Farmer and fox have long had an uneasy relationship. As plunderer of poultry the fox is a hated enemy, but he also catches the rabbits and other vermin that destroy crops. It's nature is contradictory – it is both destructive and creative, bold but timid, defensive yet at ease in almost any environment, from open fields to city streets.
The fox figures widely in fables. In Aesop's story 'The Fox and the Crane' the two creatures are apparently on good terms. Fox invites the bird to share a meal, but for a joke serves soup in flat dishes. Fox laps it up with ease but Crane cannot eat. Crane then invites Fox to dine and serves soup in long-necked bottles, which only Crane, with his long bill, can reach. The moral of the tale is that turning the tables is fair play.
The cunning of the fox is cemented into the English language in dozens of sayings, including:
When the fox preaches, then beware your geese.
It is an ill sign for a fox to lick a lamb.
The fox preys farthest from his home.
An old fox is not easily snared.
If you deal with a fox, think of his tricks.
TRICKSTER WAYS OF WOLF AND COYOTE
Many animal characters take on the role of tricksters, able to behave and talk like humans. With the coyote and the wolf such stories undoubtedly arise from observations of the natural cunning that helps these creatures survive in the wild.
The 'wolf in sheep's clothing' is the trickster in disguise. To 'cry wolf' is to set up a false alarm, like the shepherd boy who cried 'Wolf!' to taunt his neighbours then (with them) was eaten up when the animal really came calling, because no one any longer believed his repeated warnings.
No doubt the character and behaviour of the real animals led to their characterization as tricksters. Typical is the contradictory ferocity and skulking cowardice of wolves, including the prairie wolf or coyote. Among Native Americans, stories about this creature abound, with the trickster always on the lookout for opportunities to get his way. Typical is the story of 'Coyote and the Dancing Ducks':
One day, Coyote saw a flock of ducks by a lake. How he fancied a nice duck dinner! He stuffed a bag full of grass and walked past the ducks, singing a catchy tune. 'What's in the bag?' asked a duck. 'Songs,' replied Coyote. 'Please sing your songs for us,' implored the ducks. After much pleading, Coyote agreed, but only if the ducks stood in three lines with the fattest at the front, then closed their eyes and danced and sang as loudly as they could. So Coyote moved up and down the line, thumping the ducks on the head and stuffing the stunned birds into his bag. But one scrawny duck at the back opened his eyes, saw what was going on, and shouted a warning. At this, the surviving ducks made their getaway. Coyote was happy – he had plenty to eat. The ducks went home and mourned their dead, and gave thanks to the Great Duck that one of them had been wise enough to open his eyes, and that the rest had been wise enough to listen to the one who had raised the alarm.
PRICKLY ANIMAL TRICKS
It was once believed that the porcupine could transfix its enemies by shooting its spines at them. Though this is fanciful, the creature retains its place in folklore as an animal never to be underestimated. The hedgehog is another animal that it is prudent to approach with caution.

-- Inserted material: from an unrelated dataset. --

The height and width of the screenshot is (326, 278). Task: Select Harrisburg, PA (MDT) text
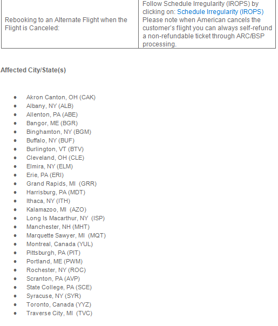coord(56,192)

If you grow fruit, beware – at night, a hedgehog will carry off both apples and grapes on its prickles. And farmers accuse hedgehogs of milking cows during the hours of darkness.

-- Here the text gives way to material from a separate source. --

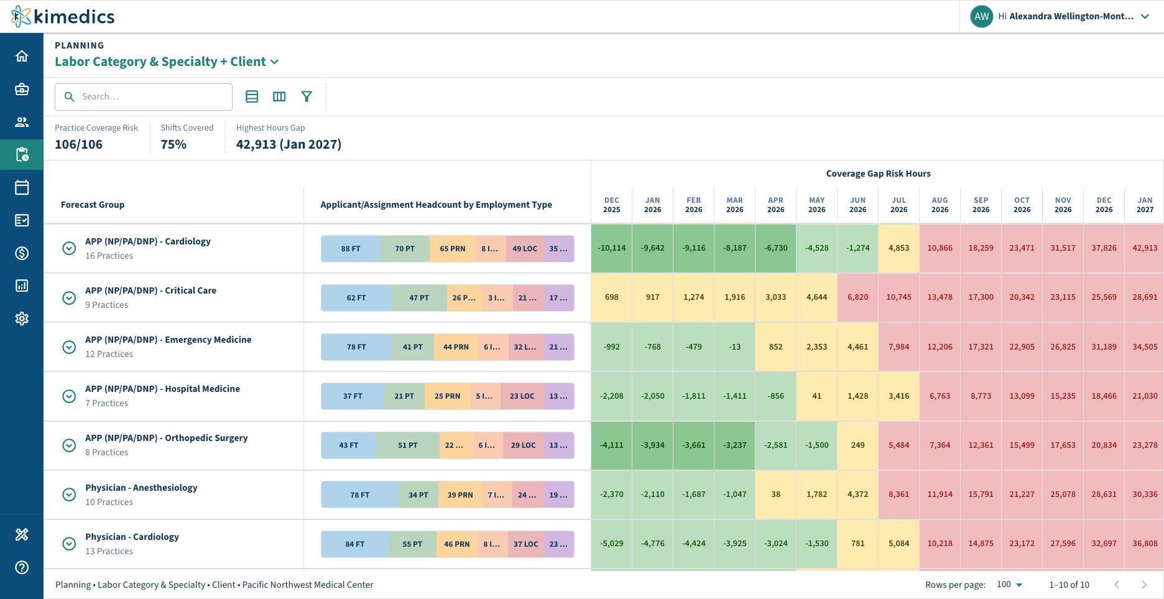The height and width of the screenshot is (599, 1164).
Task: Open the people sidebar icon
Action: click(22, 122)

The porcupine's reputation for 'killer quills' probably comes from the fact that if one of its spines becomes embedded in an enemy it is easily shed by the porcupine but, being barbed, is difficult, if not impossible to remove. A porcupine in full attack raises its spines and rattles them together, stamping its feet. The charge is not made head on: instead the creature reverses at speed, ramming its quills into its victim.
As a character in Native American tales, Porcupine regularly encounters other masters of subterfuge, including Coyote. One popular Plains Indian story relates how Porcupine, wanting a meal and also needing to cross a stream, hitches a ride with a buffalo. He is cunning enough to wait until he has been helped across before killing his carrier, but he is out-witted by Coyote. The two have a contest to see who will get the meat, agreeing,
Shakespeare called the hedgehog the 'hedge-pig' because of the snorting sounds it makes. These, in folklore, are warnings that ghouls and ghosts are on the prowl.

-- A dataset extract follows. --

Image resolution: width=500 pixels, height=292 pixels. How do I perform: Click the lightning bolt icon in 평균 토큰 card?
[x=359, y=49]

at Coyote's suggestion, that whoever manages to jump over the carcass shall have it. Coyote, of course, jumps over but short-legged Porcupine cannot. In revenge Porcupine kills Coyote's children.
The 19th-century poem by Mary Howitt that begins '"Will you walk into my parlour?" said the spider to the fly' sums up the spider's cunning in luring its prey into its web. These creatures, feared by many to the point of phobia, get their name from the Old English wordspithra,a spinner.
'Eight legs, two fangs and an attitude' was the tagline of the 1990 movie Arachnophobia, in which a South American killer spider hitches a lift to the US in a coffin and starts to breed and kill.
In West Africa, where it's said, 'The wisdom of the spider is greater than that of all the world put together', the supreme trickster is the spider Anansi. People also say: 'Woe to him who would put his trust in Anansi – a sly, selfish and greedy fellow.' One story relates how a farmer put a gum doll (a kind of sticky scarecrow) in a field to stop his crops being stolen. Confronted with the doll, Anansi kicked him, but his feet and hands got stuck. Finding his thief, the farmer beat Anansi until his body was flat, and had the mark of the cross on his back.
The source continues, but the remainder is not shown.